[LLVMdev] [RFC] Benchmarking subset of the test suite

Sun May 4 14:01:33 PDT 2014

----- Original Message -----
> From: "Tobias Grosser" <tobias at grosser.es>
> To: "Hal Finkel" <hfinkel at anl.gov>, "LLVM Developers Mailing List" <llvmdev at cs.uiuc.edu>
> Sent: Sunday, May 4, 2014 1:40:52 PM
> Subject: Re: [LLVMdev] [RFC] Benchmarking subset of the test suite
> 
> oOn 04/05/2014 14:39, Hal Finkel wrote:
> > At the LLVM Developers' Meeting in November, I promised to work on
> > isolating a subset of the current test suite that is useful for
> > benchmarking. Having looked at this in more detail, most of the
> > applications and benchmarks in the test suite are useful for
> > benchmarking, and so I think that a better way of phrasing it is
> > that we should construct a list of programs in the test suite that
> > are not useful for benchmarking.
> >
> > My proposed exclusion list is provided below. I constructed this
> > exclusion list primarily based on the following experiment: I ran
> > the test suite 10 times in three configurations: 1) On an IBM
> > POWER7 (P7) with -O3 -mvsx, 2) On a P7 at -O0 and 3) On an Intel
> > Xeon E5430 with -O3 all using make -j6. I then used the ministat
> > utility (which performs a T test) to compare the timings of the
> > two P7 configurations against each other and the Xeon
> > configuration, requiring a detectable difference at 99.5%
> > confidence. I looked for tests that showed no significant
> > difference in all three comparisons. The running configuration
> > here is purposefully noisy, the idea is to eliminate those tests
> > that are significantly sensitive to startup time, file I/O time,
> > memory bandwidth, etc., or just too short, and by running many
> > tests in parallel (non-deterministically), my hope is to eliminate
> > those tests can cannot usefully serve as benchmarks in a "normal"
> > environment.
> >
> > I'll admit being somewhat surprised by so many of the Prolangs and
> > Shootout "benchmarks" seemingly not serving as useful benchmarks;
> > perhaps someone can look into improving the problem size, etc. of
> > these.
> >
> > Without further ado, I propose that a test-suite configuration
> > designed for benchmarking exclude the following:
> 
> Hi Hal,
> 
> thanks for putting the effort! I think the systematic approach you
> have
> taken is very sensible.
> 
> I went through your list and looked at a couple of interesting cases.
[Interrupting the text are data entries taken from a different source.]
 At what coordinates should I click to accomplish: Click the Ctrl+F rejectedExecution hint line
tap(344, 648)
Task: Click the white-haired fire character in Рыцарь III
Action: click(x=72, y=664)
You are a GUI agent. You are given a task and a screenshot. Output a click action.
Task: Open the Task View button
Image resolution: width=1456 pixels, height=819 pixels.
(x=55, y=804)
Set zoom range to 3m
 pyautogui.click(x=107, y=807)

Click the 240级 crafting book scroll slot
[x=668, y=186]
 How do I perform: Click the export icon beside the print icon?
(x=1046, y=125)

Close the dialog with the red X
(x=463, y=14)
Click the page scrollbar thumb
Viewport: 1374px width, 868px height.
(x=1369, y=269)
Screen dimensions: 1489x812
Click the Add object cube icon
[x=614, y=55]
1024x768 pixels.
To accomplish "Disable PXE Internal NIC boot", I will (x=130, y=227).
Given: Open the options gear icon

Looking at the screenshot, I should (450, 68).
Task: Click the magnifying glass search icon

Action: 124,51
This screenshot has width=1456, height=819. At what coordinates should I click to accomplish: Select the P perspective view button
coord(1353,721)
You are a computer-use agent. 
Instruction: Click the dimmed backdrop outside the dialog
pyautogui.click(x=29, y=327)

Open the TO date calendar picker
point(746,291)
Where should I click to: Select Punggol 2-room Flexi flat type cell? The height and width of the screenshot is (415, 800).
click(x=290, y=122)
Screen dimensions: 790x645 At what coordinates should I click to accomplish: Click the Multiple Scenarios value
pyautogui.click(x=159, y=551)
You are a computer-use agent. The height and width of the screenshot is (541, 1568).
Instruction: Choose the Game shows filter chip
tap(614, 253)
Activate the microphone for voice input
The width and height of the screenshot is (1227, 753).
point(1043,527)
Thanks! -- I figured you'd have something to add to this endeavor ;)

> For the shootout benchmarks I looked at the results and the history
> my
> LNT -O3 builder shows (long history, always 10 samples per run,
> http://llvm.org/perf/db_default/v4/nts/25326)
> 
> Some observations from my side:
> 
> ## Many benchmarks from your list have a runtime of zero seconds
> reported in my tester

This is true from my data is well.

> 
> ## For some of the benchmarks you propose, manually looking at the
>    historic samples allows a human to spot certain trends:
> 
>  > MultiSource/Benchmarks/Prolangs-C/football/football
> 
> http://llvm.org/perf/db_default/v4/nts/graph?show_all_points=yes&moving_window_size=10&plot.237=34.237.3&submit=Update
> 
>  > MultiSource/Benchmarks/Prolangs-C/simulator/simulator
> 
> http://llvm.org/perf/db_default/v4/nts/graph?show_all_points=yes&moving_window_size=10&plot.314=34.314.3&submit=Update
> 

Are these plots of compile time or execution time? Both of these say, "Type: compile_time". I did not consider compile time in my analysis, and I think that is a separate issue.

> ## Some other benchmarks with zero seconds execution time are not
> contained in your list. E.g.:
> 
> SingleSource/Benchmarks/Shootout/objinst
> SingleSource/Benchmarks/Shootout-C++/objinst

Interestingly, on my x86 machines this also executes for zero time, but at -O0 it takes a significant amount of time (and on PPC, even at -O3, it runs for about 0.0008s). So I think it is still useful to keep these.

> 
> ## Some benchmarks on your list are really _no_ benchmarks:
> 
> Shoothout hello:
> 
> #include <stdio.h>
> 
> int main() {
>      puts("hello world\n");
>      return(0);
> }
> 
> Shootout sumcol:
> 
> int main(int argc, char * * argv) {
>      char line[MAXLINELEN];
>      int sum = 0;
>      char buff[4096];
>      cin.rdbuf()->pubsetbuf(buff, 4096); // enable buffering
> 
>      while (cin.getline(line, MAXLINELEN)) {
>          sum += atoi(line);
>      }
>      cout << sum << '\n';
> }

Indeed.

> 
> To subsum, I believe this list might benefit from some improvements,
> but
> it seems to be a really good start. If someone wants to do a more
> extensive analysis, we can always analyze the historic data available
> in
> my -O3 performance buildbot. It should give us a very good idea on
> how
> noisy certain benchmarks are.

Sounds good to me.

 -Hal

> 
> Cheers,
> Tobias
> 

-- 
Hal Finkel
Assistant Computational Scientist
Leadership Computing Facility
Argonne National Laboratory